How do I know whether a distribution is leptokurtic or platykurtic by only having the box plot?

  • 1
    By using robust statistics to determine its geometry, a boxplot tries as hard as possible to focus attention on properties of the data that are *not* based on moments! Thus, one appropriate answer would be, *if you are looking at boxplots, you should be asking different questions of the data.* Boxplots were designed to help you *summarize* a dataset succinctly by looking at its *location,* its *spread,* its *skewness,* and highlighting any data points that are not suitably described by those quantities. – whuber Feb 04 '22 at 15:41

2 Answers2

0

I find boxplots highly misleading for assessing tails, so I would not do this. In particular, the “obvious” way to assess kurtosis is to consider how many “outlier” points there are, but it means nothing to have, say, $200$ outliers on the plot. If there are $200$ outliers in a sample of $500$, maybe it’s fair to consider the tails heavy. If there are $200$ outliers in a sample of $5000$, perhaps the tails are not so heavy. However, the boxplot gives no sense of what proportion of points are extreme, just the count.

Dave
  • 28,473
  • 4
  • 52
  • 104
  • Usually boxplots are accompanied by indications of how many data they portray, because this is important for interpreting them. – whuber Feb 04 '22 at 15:42
  • @whuber That’s an improvement on just giving the plot, but I do find it hard to unsee a bunch of dots way out in the tail(s), even if there’s an “N=a billion” in the caption. – Dave Feb 04 '22 at 15:45
  • 1
    I agree. If one wishes to assess kurtosis, then, what is needed is a different visualization method altogether. For instance, fitting a reference distribution (one with zero fourth cumulant, *aka* excess kurtosis, would be ideal) and comparing that to the data *via* a histogram, probability plot, or whatever, would be far more effective. Among such reference distributions, the Normal is the obvious candidate :-). – whuber Feb 04 '22 at 16:18
0

Higher kurtosis is indeed indicated by outliers in a box plot. However, it is not the proportion of outliers that determines kurtosis. Instead, the leverage exerted by the outliers (as determined by larger $|z|$-scores) precisely determines kurtosis. So you can have fewer outliers, but with more extension, that also results in higher kurtosis. Precise statements of this fact are given here and here.

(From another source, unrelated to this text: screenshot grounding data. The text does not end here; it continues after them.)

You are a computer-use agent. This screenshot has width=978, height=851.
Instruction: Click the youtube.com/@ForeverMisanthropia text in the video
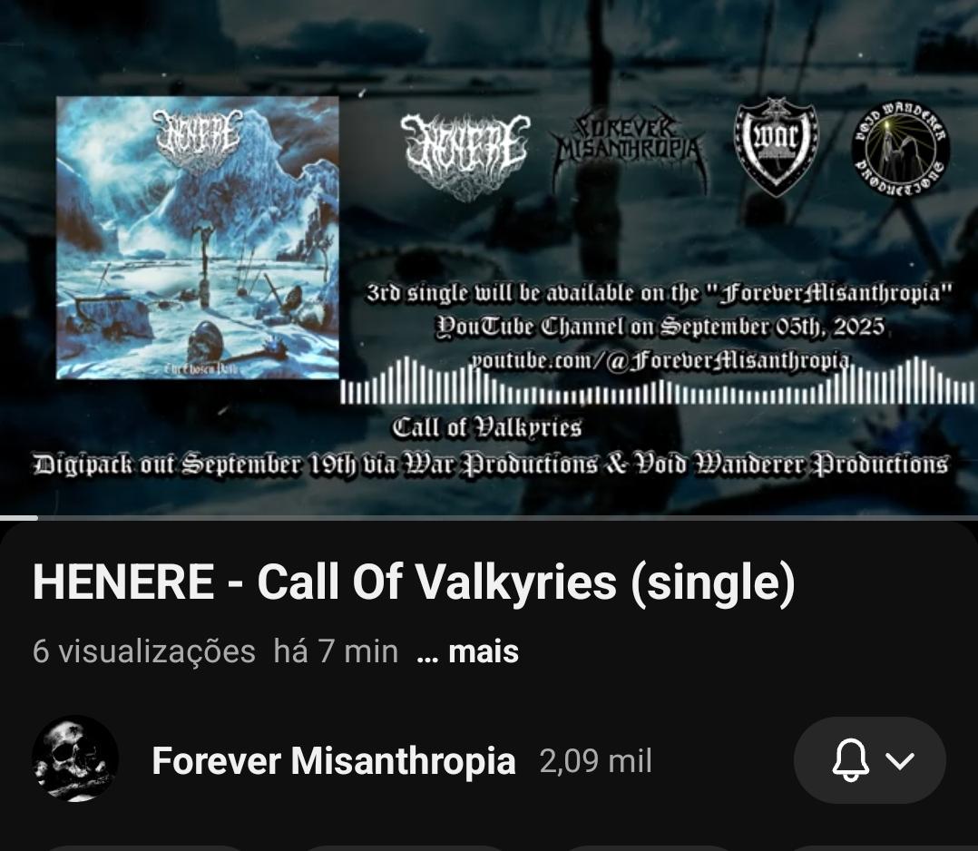(x=660, y=360)
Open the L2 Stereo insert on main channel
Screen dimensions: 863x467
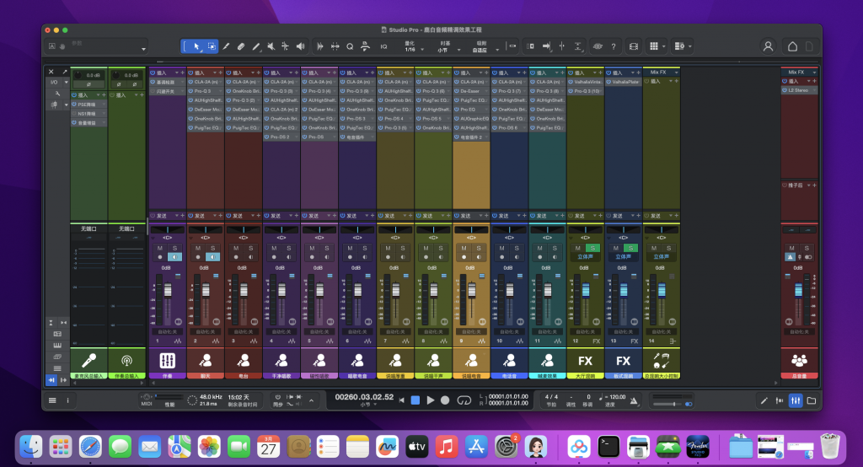[x=799, y=90]
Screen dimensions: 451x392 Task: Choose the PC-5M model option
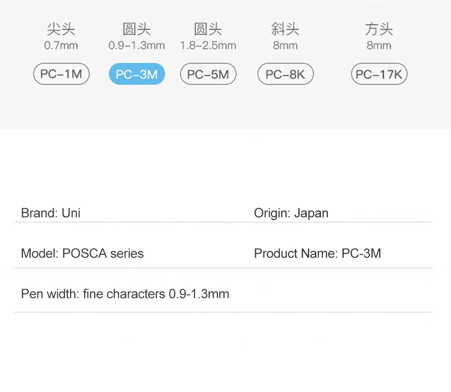[x=208, y=74]
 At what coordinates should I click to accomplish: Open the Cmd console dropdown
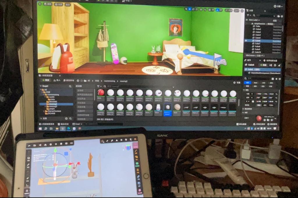tap(77, 124)
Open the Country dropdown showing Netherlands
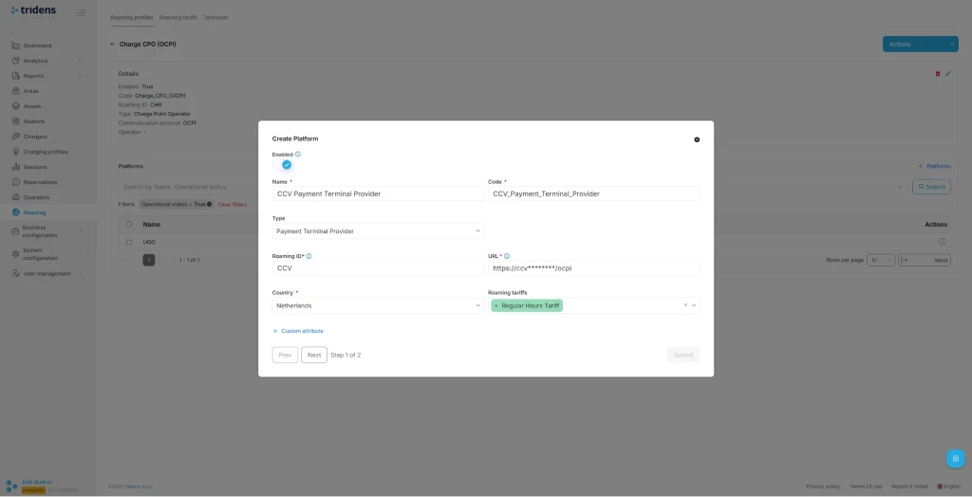This screenshot has width=972, height=497. point(378,305)
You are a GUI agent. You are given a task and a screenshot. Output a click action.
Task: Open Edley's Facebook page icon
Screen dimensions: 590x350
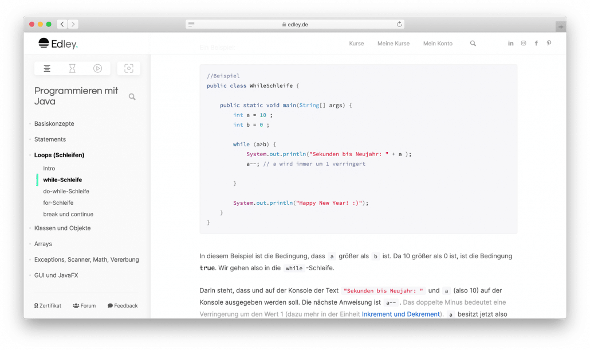[x=536, y=44]
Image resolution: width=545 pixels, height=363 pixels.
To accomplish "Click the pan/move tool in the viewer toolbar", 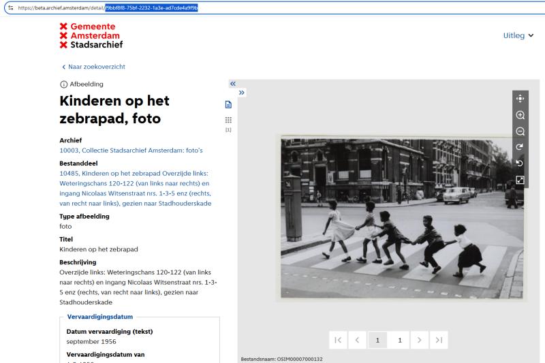I will pyautogui.click(x=520, y=99).
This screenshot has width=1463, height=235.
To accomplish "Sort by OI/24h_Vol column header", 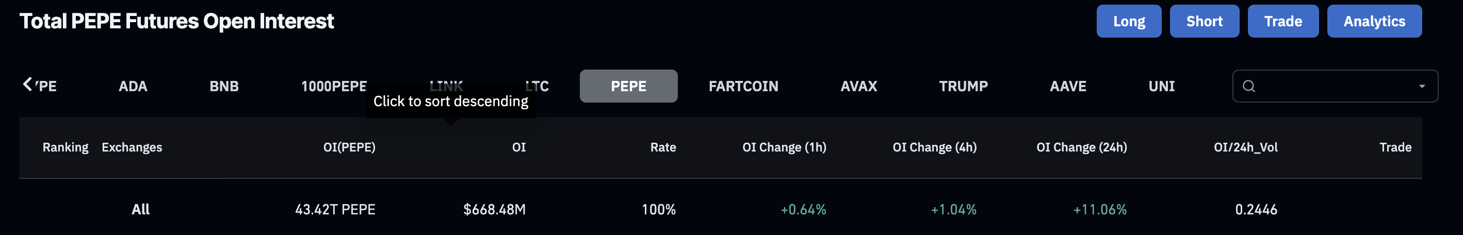I will pos(1245,148).
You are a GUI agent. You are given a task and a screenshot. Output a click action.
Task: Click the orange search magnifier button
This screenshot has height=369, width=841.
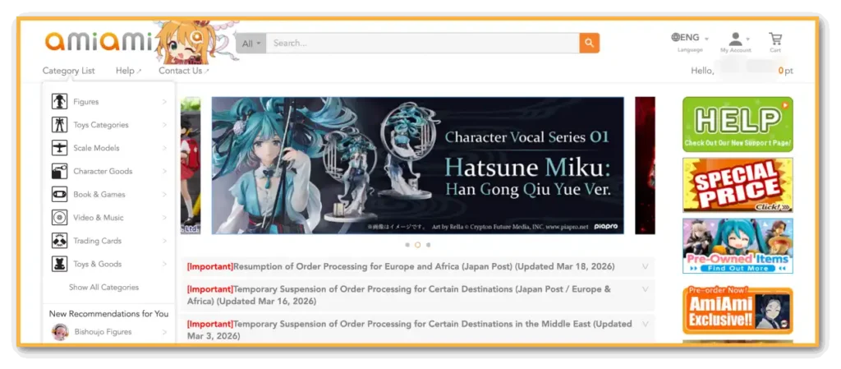click(589, 43)
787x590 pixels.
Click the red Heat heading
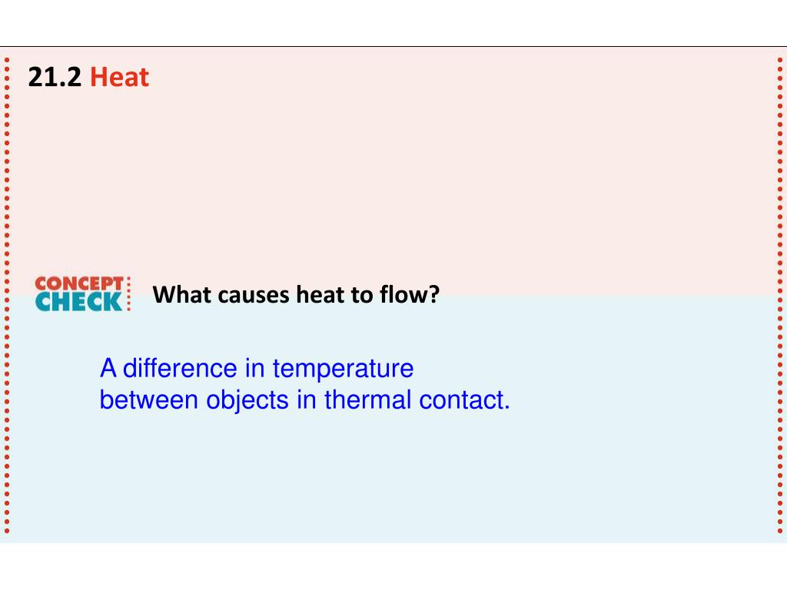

But the box plot does not correspond as precisely to kurtosis as does the normal quantile-quantile plot: There is a direct mathematical and visual connection between the normal q-q plot (and its detrended version) and excess kurtosis that is explained here.

Those who are still promote the incorrect "peakedness" interpretation of kurtosis might suggest that boxplots are inappropriate because they do not show the peak clearly. Here is a counterargument: In a boxplot of 1000 random beta(.5,1) values, shown below, there are no outliers, correctly suggesting low kurtosis (this distribution is less kurtotic than gaussian). But this distribution is infinitely peaked, which cannot be discerned from the boxplot.

Peakedness does not determine kurtosis, and vice versa.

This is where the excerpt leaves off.